This is true in certain situations. The Fundamental Theorem For Line Integrals says that if your vector function $\mathbf F$ is the gradient of a scalar function $f$, then you can replace these sorts of line integrals (like $\int_C \mathbf F(\mathbf C(t))\cdot \mathbf C'(t)\,\mathrm dt$) with a difference in the values of $f$ at the endpoints. In a situation like that, you are correct that the integral over a closed loop $C$ must be zero since the two endpoints would be the same. (It doesn't matter whether if the loop $C$ is given by single formula for $\mathbf{C}(t)$ or if there is a piecewise definition.)
However, if $\mathbf F$ is not the gradient of a scalar function, then we don't have an analog of that theorem, and the integrals around closed loops are often nonzero. The line integral of $\mathbf F$ measures how much $\mathbf F$ goes along with the direction of the curve $C$; see Lucas Vieira's animation featured in the line integral of a vector field section of the English Wikipedia article for "Line Integral", for one illustration. So the integral around a loop can be nonzero as long as the direction of $\mathbf F$ is aligned with the loop.

- **Challenge A**: Reproduce the part of the line integral passage starting with "This is true" and going on through "a piecewise definition.)".
- **Challenge B**:
Answer these questions from the line integral passage.
(i) When F is the gradient of a scalar function, what must the integral over a closed loop be?
(ii) What does the line integral of F measure?
(iii) Whose animation is mentioned as an illustration?
Base every answer on the line integral passage alone.

- **Dataset entries**:

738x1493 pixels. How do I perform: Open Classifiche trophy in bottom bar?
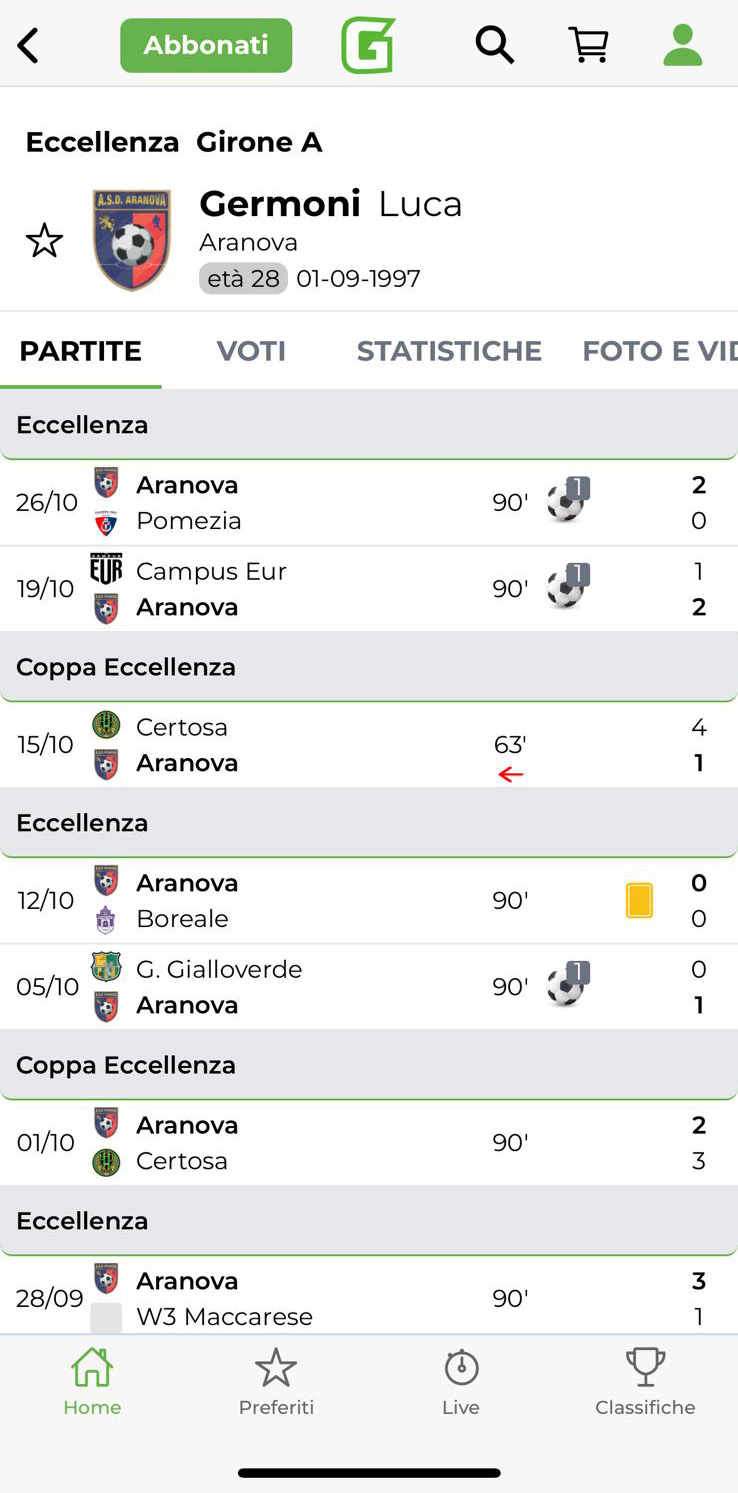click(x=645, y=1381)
---
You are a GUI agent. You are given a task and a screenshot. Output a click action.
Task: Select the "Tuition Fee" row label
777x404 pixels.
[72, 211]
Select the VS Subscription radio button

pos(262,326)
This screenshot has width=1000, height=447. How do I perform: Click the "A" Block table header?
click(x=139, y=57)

- **Exercise result A**:
This is true in certain situations. The Fundamental Theorem For Line Integrals says that if your vector function $\mathbf F$ is the gradient of a scalar function $f$, then you can replace these sorts of line integrals (like $\int_C \mathbf F(\mathbf C(t))\cdot \mathbf C'(t)\,\mathrm dt$) with a difference in the values of $f$ at the endpoints. In a situation like that, you are correct that the integral over a closed loop $C$ must be zero since the two endpoints would be the same. (It doesn't matter whether if the loop $C$ is given by single formula for $\mathbf{C}(t)$ or if there is a piecewise definition.)

- **Exercise result B**:
(i) Zero.
(ii) How much F goes along with the direction of the curve C.
(iii) Lucas Vieira's.